Thursday, December 10, 2015

Hypocrisy: Consumer Financial Protection Bureau

I thought yesterday's WSJ article on the Consumer Financial Protection Bureau (CFPB) was interesting simply because of the fact that they were using a home-brewed, non-scientific approach to try and determine a person's race based on their names.

I'm not sure what qualifies as "racist" these days, but I think assuming a person's race based on their name may be cutting it close...
(Also reminds me of the study that showed people pre-judge others simply based on their name).
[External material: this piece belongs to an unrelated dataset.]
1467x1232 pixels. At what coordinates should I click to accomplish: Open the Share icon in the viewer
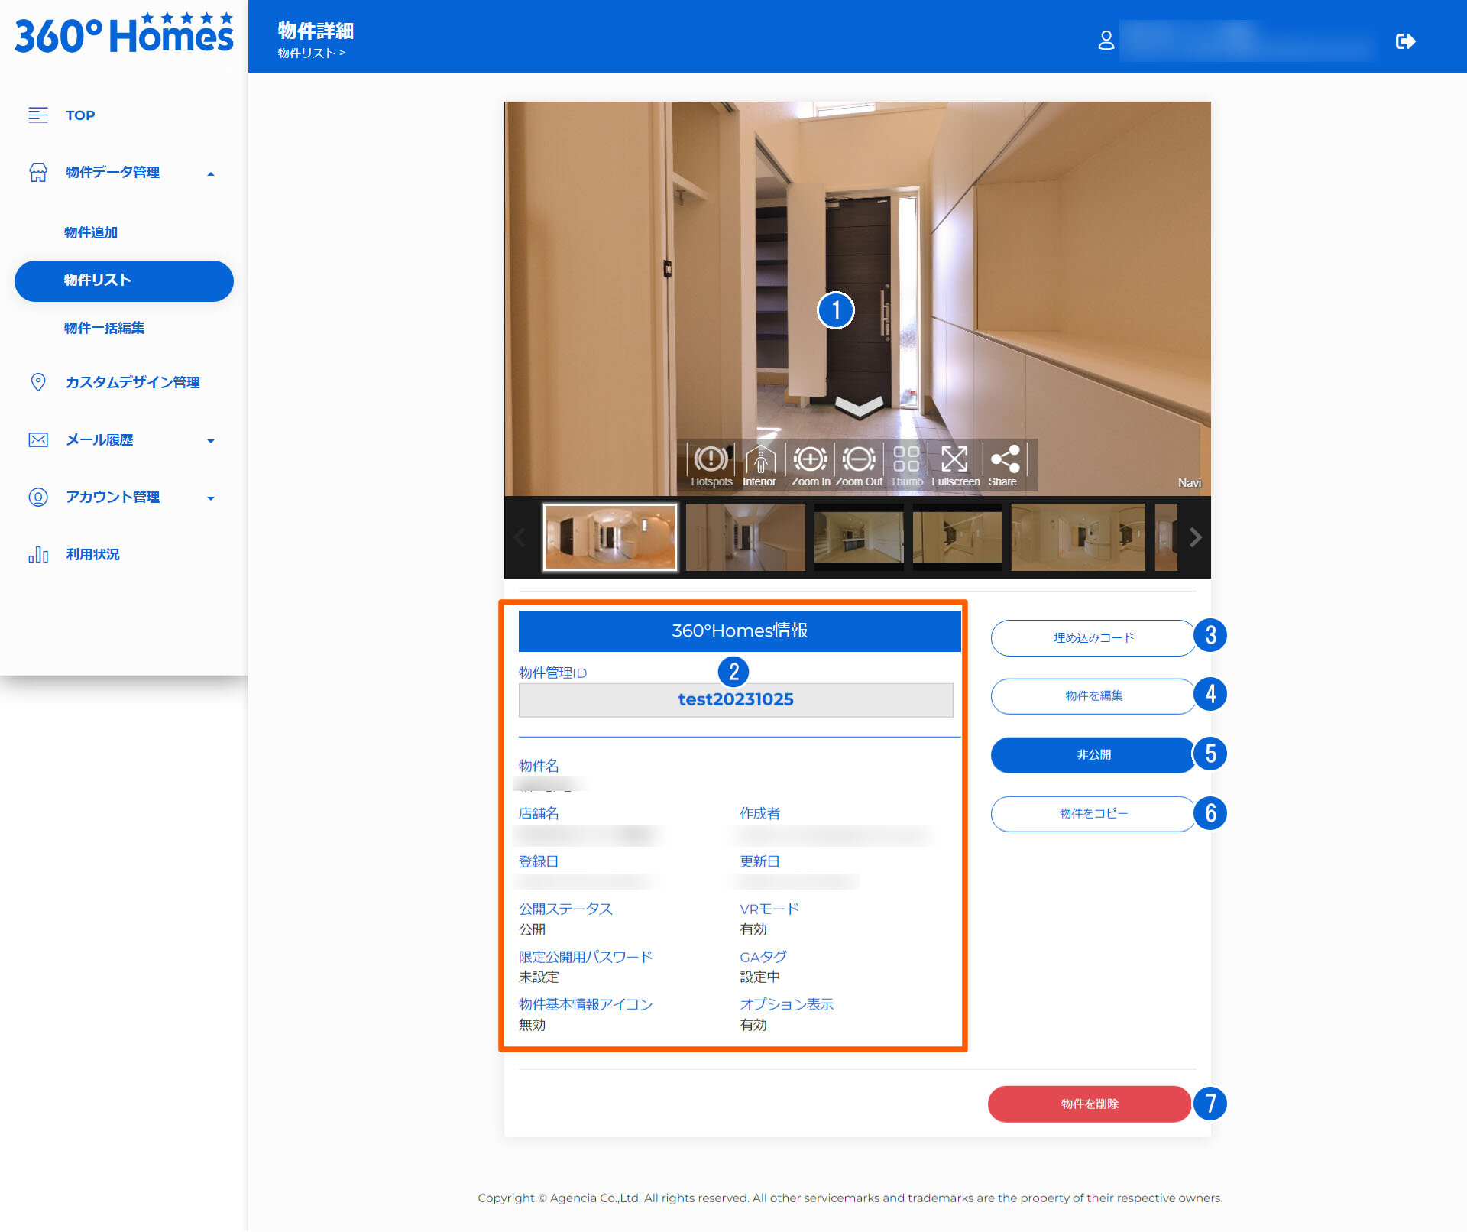click(x=1004, y=461)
The Republican staff of the House Financial Services Committee has released a trove of documents showing that bureau officials knew their information was flawed and even deliberated on ways to prevent people outside the bureau from learning how flawed it was. 
The bureau has been guessing the race and ethnicity of car-loan borrowers based on their last names and addresses—and then suing banks whenever it looks like the people the government guesses are white seem to be getting a better deal than the people it guesses are minorities. This largely fact-free prosecutorial method is the reason a bipartisan House supermajority recently voted to roll back the bureau’s auto-loan rules
The vote occurred before the release of the House committee report, which shows that the regulators were guessing and knew that they weren’t even making good guesses. A May 2013 draft of a memo for bureau Director Richard Cordray prepared by bureau staff including Assistant Director Patrice Ficklin reported they had “reason to believe that our proxy is less accurate in identifying the race/ethnicity of particular individuals than some proprietary proxy methods that use nonpublic data.”
A draft version of the memo also noted that if the bureau never publicly released the details of how it was guessing the race of borrowers, “our internal methodological deliberations will not be discoverable.” In other words, the law-abiding taxpayers getting sued by the bureau would not be able to learn how bogus its discrimination claims were. A draft memo also noted that a “methods announcement” would “endanger” the work of the bureau in part “by providing fodder to defendants to show how our methods are inferior to other proprietary proxies.”
Unable to sustain its non-transparency policy, the bureau eventually released some information on its guessing methodology, and outsiders have been poking holes in it ever since. The Wall Street Journal recently recreated the algorithm used by the bureau to do its guesswork and tested it with some well-known politicos. The algorithm didn’t know what to make of such last names as “Kasich” and “ Obama.” (WSJ)
This is a perfect example of overzealous bureaucracy-in-action.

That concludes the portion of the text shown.